Each type of microbe triggers unique aspects of the immune system, suggesting that immune cells found in the skin can rapidly sense and respond to changes in microbial communities, the findings showed.
"These findings reveal that the skin immune landscape is a highly dynamic environment that can be rapidly and specifically remodelled by encounters with defined commensals," said Shruti Naik from Rockefeller University, New York.
"The findings have profound implications for our understanding of tissue-specific immunity and pathologies," Naik added.
The researchers found that mice colonised with S. epidermidis were protected against infection with a disease-causing fungus.

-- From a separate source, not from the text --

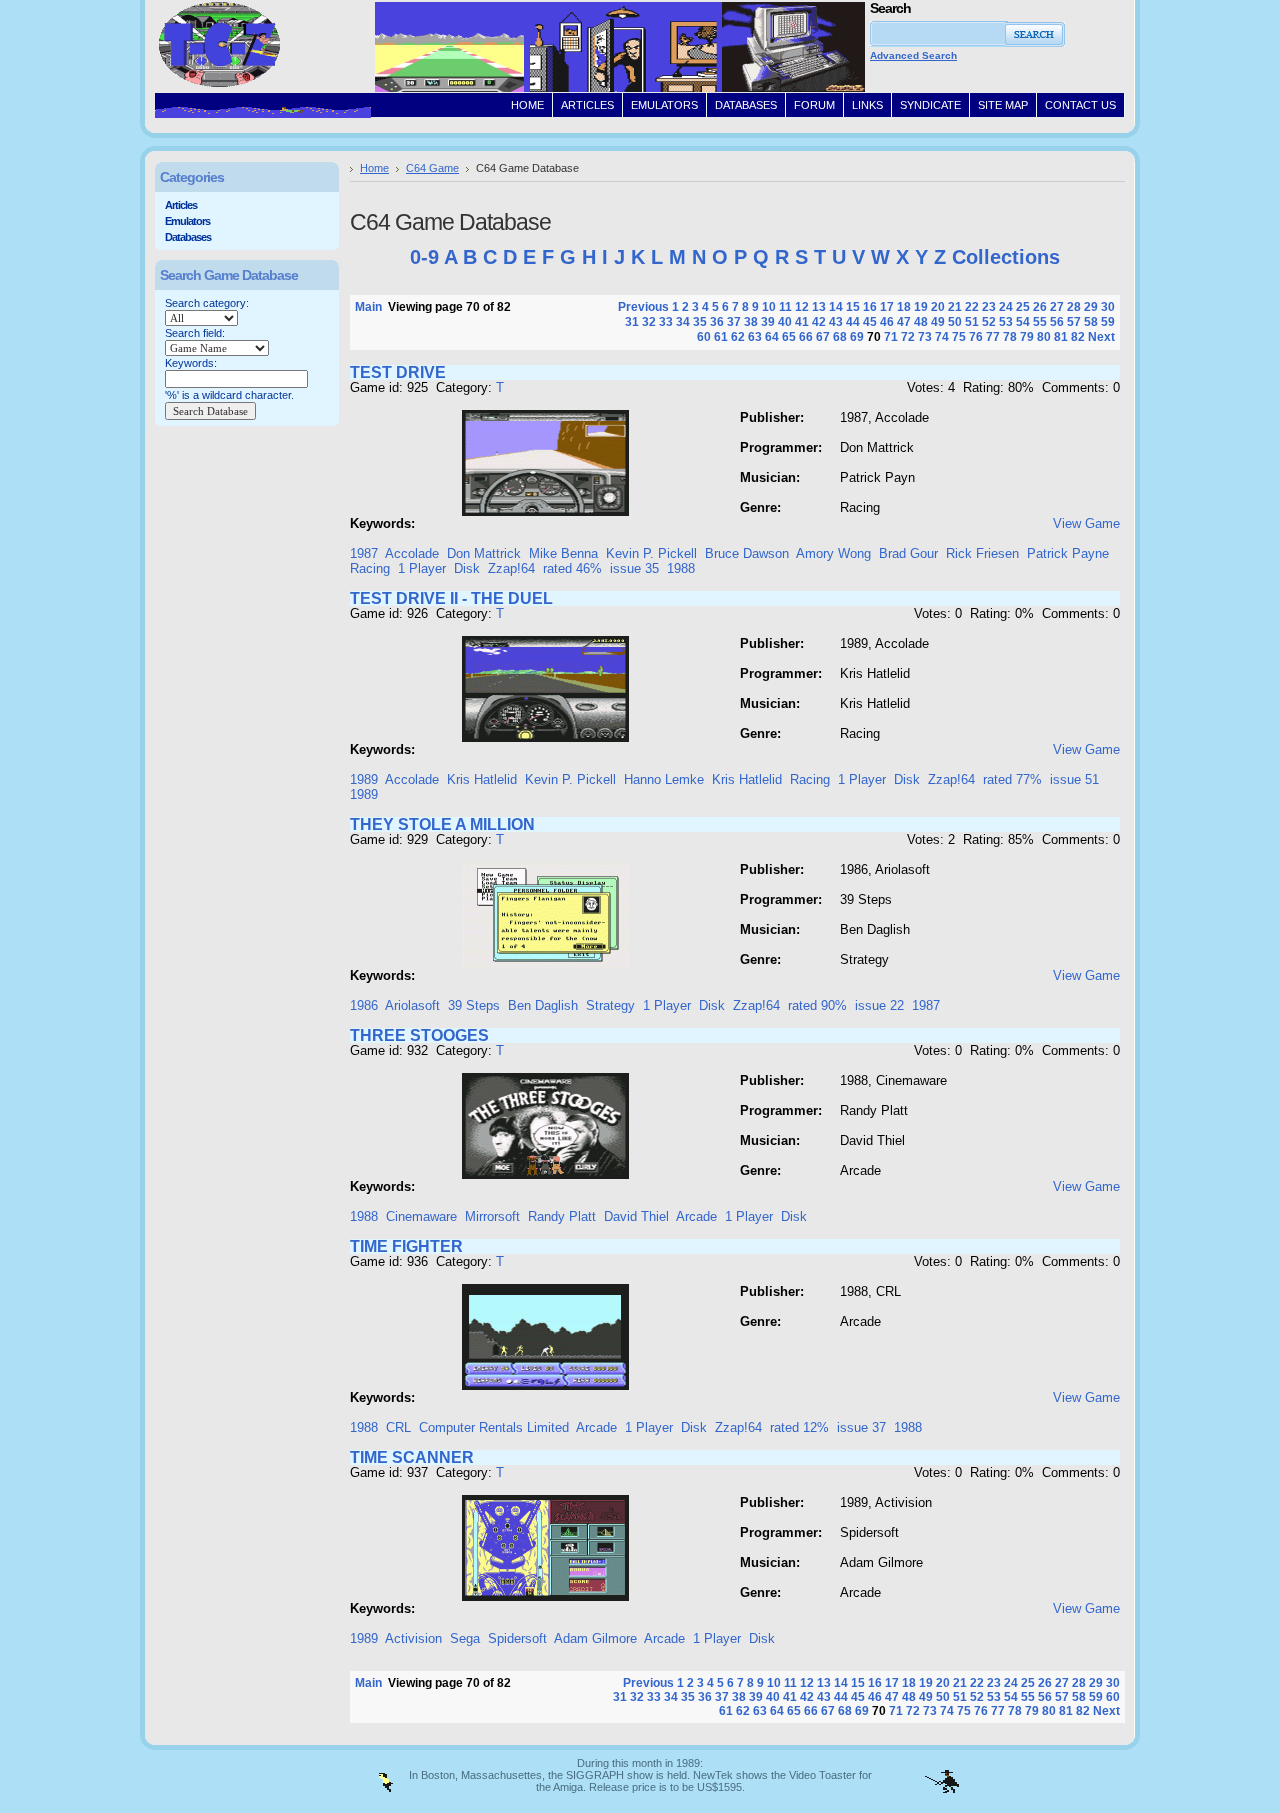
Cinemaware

This was because S. epidermidis increased the number of CD8+ T immune cells, which produced the chemical messenger IL-17A. Depleting CD8+ T cells or neutralising IL-17A removed this protective effect.
Dendritic cells, another type of immune cell, played a key role in generating this specific, non-inflammatory response.
The ability of different microbes to trigger distinct aspects of the immune system without causing inflammation opens the possibility of discovering new immune-boosting substances that may be added to vaccines or medications.
The findings appeared online in the journal Nature.